** GIVEN RECORDS follows **

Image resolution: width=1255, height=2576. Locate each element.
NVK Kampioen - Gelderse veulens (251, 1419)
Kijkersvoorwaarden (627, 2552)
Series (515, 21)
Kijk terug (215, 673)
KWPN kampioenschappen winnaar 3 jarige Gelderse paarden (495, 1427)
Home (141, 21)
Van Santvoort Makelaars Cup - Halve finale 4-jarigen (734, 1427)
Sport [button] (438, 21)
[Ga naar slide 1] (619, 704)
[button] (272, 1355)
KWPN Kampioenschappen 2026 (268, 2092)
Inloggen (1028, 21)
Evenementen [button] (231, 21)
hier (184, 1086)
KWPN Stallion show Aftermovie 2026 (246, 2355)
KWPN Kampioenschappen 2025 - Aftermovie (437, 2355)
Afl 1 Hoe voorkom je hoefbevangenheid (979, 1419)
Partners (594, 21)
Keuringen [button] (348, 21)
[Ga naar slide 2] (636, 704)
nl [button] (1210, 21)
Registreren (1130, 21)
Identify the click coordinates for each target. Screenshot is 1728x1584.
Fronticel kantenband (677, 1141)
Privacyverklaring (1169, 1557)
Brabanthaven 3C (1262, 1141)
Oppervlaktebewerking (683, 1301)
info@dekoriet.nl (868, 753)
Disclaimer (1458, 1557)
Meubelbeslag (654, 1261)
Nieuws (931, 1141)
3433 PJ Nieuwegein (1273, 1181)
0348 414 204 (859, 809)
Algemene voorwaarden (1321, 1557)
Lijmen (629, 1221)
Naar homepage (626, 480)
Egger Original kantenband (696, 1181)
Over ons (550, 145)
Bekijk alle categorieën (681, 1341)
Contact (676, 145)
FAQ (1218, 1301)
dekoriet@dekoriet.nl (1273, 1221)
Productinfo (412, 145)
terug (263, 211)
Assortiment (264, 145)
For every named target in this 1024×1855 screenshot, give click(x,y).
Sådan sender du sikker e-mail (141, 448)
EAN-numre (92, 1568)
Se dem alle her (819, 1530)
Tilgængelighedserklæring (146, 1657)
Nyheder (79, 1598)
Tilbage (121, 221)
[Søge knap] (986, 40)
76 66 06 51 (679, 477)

** End of GIVEN RECORDS **

What you write should match, character for character, the lines from the one with "Tilgængelighedserklæring (146, 1657)" to the end of the data, both included.

■ SOLUTION:
Tilgængelighedserklæring (146, 1657)
Nyheder (79, 1598)
Tilbage (121, 221)
[Søge knap] (986, 40)
76 66 06 51 (679, 477)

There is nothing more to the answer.